» EXERCISE TASK
Copy the lines from the one containing "Viewport: 1568px width, 579px" through the one containing "Action: [x=102, y=77]", inclusive, with no changes.

[start DATA FOR THIS TASK]

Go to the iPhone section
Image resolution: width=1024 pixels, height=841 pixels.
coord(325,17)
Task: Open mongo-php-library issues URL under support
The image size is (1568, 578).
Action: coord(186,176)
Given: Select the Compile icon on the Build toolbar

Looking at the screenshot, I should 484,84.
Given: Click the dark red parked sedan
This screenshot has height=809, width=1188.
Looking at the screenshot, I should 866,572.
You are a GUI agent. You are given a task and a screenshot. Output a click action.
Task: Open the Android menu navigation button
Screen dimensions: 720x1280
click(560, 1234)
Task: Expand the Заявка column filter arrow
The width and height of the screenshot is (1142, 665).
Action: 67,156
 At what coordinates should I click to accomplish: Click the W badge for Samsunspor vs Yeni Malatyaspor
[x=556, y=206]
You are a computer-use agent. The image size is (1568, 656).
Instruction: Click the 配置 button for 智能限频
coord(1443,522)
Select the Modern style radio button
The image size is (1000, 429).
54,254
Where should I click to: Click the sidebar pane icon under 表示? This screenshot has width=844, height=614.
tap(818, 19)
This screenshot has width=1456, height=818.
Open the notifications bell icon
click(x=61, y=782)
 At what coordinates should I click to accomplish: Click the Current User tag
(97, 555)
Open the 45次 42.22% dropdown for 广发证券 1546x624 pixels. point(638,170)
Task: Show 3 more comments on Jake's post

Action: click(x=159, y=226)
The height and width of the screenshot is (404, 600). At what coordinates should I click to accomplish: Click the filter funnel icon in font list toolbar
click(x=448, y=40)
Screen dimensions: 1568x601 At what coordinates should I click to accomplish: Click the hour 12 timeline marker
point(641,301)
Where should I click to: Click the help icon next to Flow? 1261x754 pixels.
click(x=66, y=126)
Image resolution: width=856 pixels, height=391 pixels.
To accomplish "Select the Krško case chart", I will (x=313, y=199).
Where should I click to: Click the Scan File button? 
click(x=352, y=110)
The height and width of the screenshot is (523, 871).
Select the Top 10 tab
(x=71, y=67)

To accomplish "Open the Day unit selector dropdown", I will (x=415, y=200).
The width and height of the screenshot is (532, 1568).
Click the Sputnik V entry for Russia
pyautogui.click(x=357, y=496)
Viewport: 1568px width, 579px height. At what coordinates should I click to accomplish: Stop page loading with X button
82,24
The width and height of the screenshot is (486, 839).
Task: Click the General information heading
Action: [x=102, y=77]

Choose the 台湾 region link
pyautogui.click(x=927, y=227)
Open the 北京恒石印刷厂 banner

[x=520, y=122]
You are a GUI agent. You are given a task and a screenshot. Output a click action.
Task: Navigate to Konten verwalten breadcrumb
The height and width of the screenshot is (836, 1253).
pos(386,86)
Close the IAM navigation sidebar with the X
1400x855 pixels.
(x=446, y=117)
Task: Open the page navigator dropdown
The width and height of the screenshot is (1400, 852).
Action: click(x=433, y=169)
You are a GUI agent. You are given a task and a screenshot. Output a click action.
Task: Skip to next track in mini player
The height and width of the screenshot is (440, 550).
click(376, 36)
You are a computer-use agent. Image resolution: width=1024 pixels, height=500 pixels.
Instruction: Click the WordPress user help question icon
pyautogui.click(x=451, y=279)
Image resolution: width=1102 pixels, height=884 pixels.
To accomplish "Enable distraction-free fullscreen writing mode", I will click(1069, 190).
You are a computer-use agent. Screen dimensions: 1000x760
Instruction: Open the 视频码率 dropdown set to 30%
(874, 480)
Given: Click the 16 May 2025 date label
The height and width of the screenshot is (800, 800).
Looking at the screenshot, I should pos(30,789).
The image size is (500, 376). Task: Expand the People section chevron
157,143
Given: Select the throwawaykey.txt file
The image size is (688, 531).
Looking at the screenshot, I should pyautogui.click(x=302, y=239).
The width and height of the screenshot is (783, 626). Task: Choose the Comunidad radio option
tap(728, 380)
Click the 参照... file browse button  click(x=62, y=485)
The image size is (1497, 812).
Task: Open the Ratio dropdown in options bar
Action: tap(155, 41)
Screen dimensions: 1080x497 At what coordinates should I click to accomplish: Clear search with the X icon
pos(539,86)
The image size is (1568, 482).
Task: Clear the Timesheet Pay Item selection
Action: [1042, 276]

[end DATA FOR THIS TASK]

» FINISHED ANSWER
Viewport: 1568px width, 579px height. At what coordinates should I click to accomplish: Stop page loading with X button
82,24
The width and height of the screenshot is (486, 839).
Task: Click the General information heading
Action: [x=102, y=77]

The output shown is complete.